Infographics in the classroom

A guest blog by Dr. Kimberley Brown:

Active learning for many faculty in International/global studies has meant simulations.  Alternatively, faculty could also vary teaching methods and assignments to meet the needs of a broad-base of students by using the principles of Universal Design for Learning. This post focuses on an infographic assignment substituted for a final paper in a section of a new online undergraduate course I taught last winter called “Human Rights and Language.”

Infographics are “a larger graphic design that combines data visualizations, illustrations, texts and images together in a format that tells a complete story” (Krum, 2014, 6). The basic assignment asked students to:

“Peruse our course topics.  Select one of the topics as the foundation for your infographic.  Your infographic will describe a linguistic human rights problem, the population affected by the problem, and solutions.  You will include a map of the area(s) where the problem you have identified occurs. Your goal is to disseminate information about the issue you have researched to diverse audiences. Your infographic should demonstrate a clear understanding of the issue you present and integrate course concepts and terminology.”

I was encouraged to adapt this assignment for my course after a group of colleagues in Community and Public Health (Shanks, Izumi, Sun, Martin and Shanks, 2017) successfully assigned this to their students. You can see their article, “Teaching Undergraduate Students to Visualize and Communicate Public Health Data with Infographics” here. The adaptation was quite extensive and it took many hours of collaboration with our Office of Academic Innovation to get it right. You can see the full directions for the assignment here.

I was anxious but with coaching broke the assignment into weekly parts including references, field testing, revision and reflection. Virtually no one in class had done an infographic before. I prepared written instructions as well as a screencast. Students had access to examples of Infographics. They were encouraged to use either Canva or Piktochart.  Both had tutorials. The results were highly creative. Only one student suggested that the assignment was better suited to a marketing course. Others noted that they had been pushed in unanticipated ways but could use this skill going forward. Four of the infographics are shared here with the permission of their authors. They all convey data very differently.

I adapted a grading rubric from a variety of rubrics for infographics accessed online.

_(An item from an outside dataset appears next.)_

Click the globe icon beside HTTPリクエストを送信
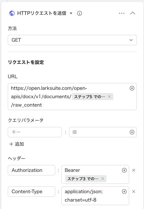The image size is (144, 209). pos(12,13)
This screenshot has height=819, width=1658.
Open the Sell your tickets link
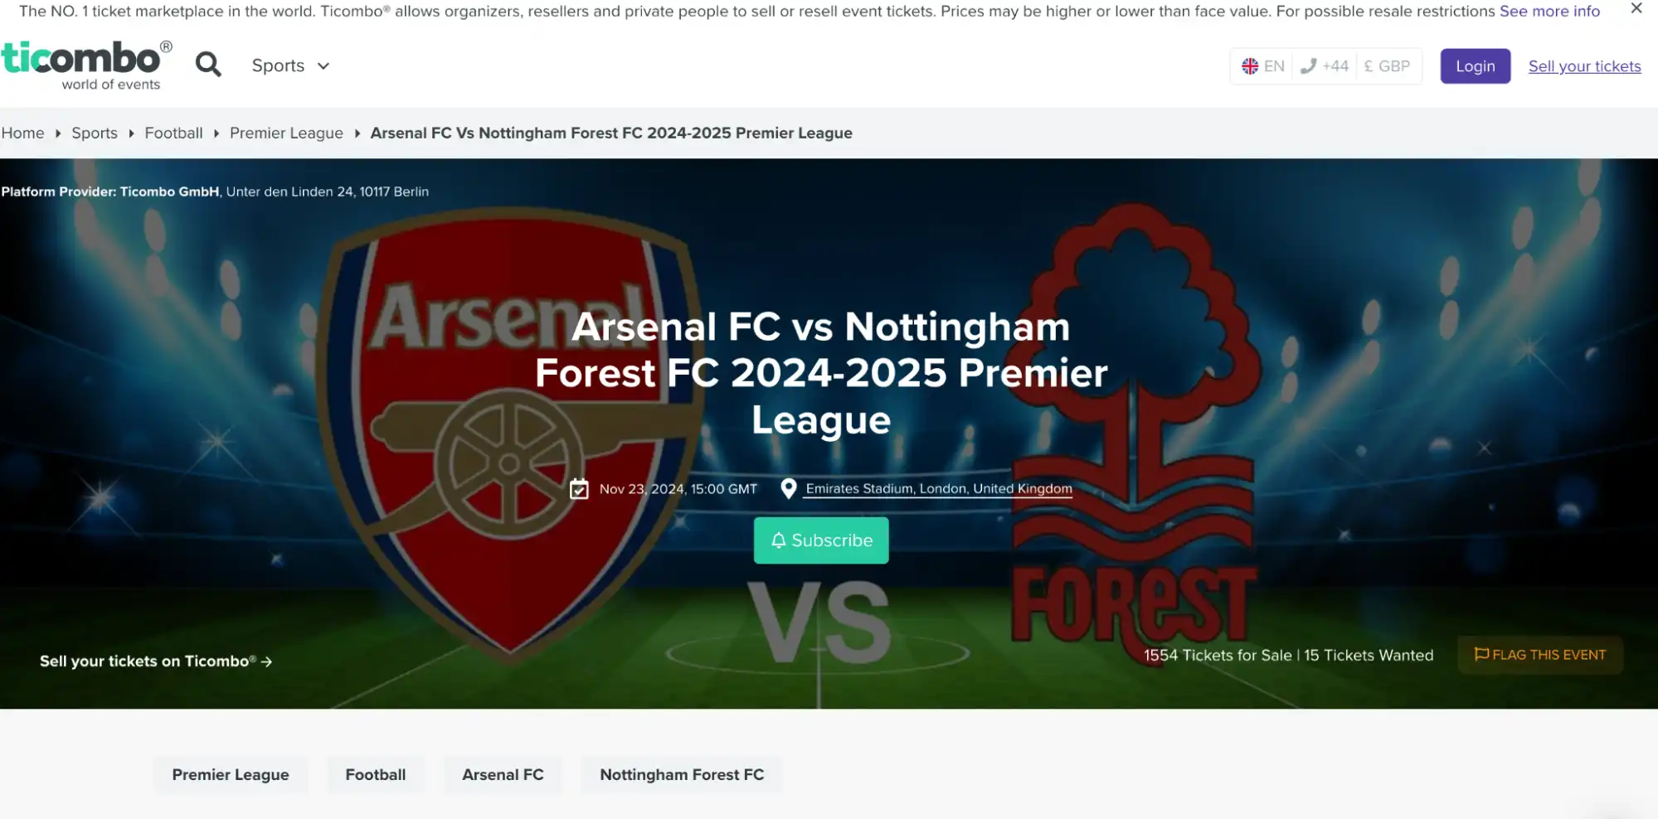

If you would like more information about the assignment, please email me: brownk@pdx.edu

Please see examples of the infographics below:

Infographic on gendered languages by Madison Cheek

The Norway Infographic by Paige Nef

The Sierra Leone Infographic– Gaia Oyarzun

The Ainu Infographic–anonymous.

The full reference to our colleagues’ outstanding on article on infographics is:

Shanks, J., Izumi, B., Sun, C., Martin, A., & Byker Shanks, C. 2017. Teaching Undergraduate Students to Visualize and Communicate Public Health Data with Infographics. Frontiers in Public Health, 5, 315.

For another key reference see: Krum, R. 2014. Cool Infographics. Indianapolis: John Wiley and Sons.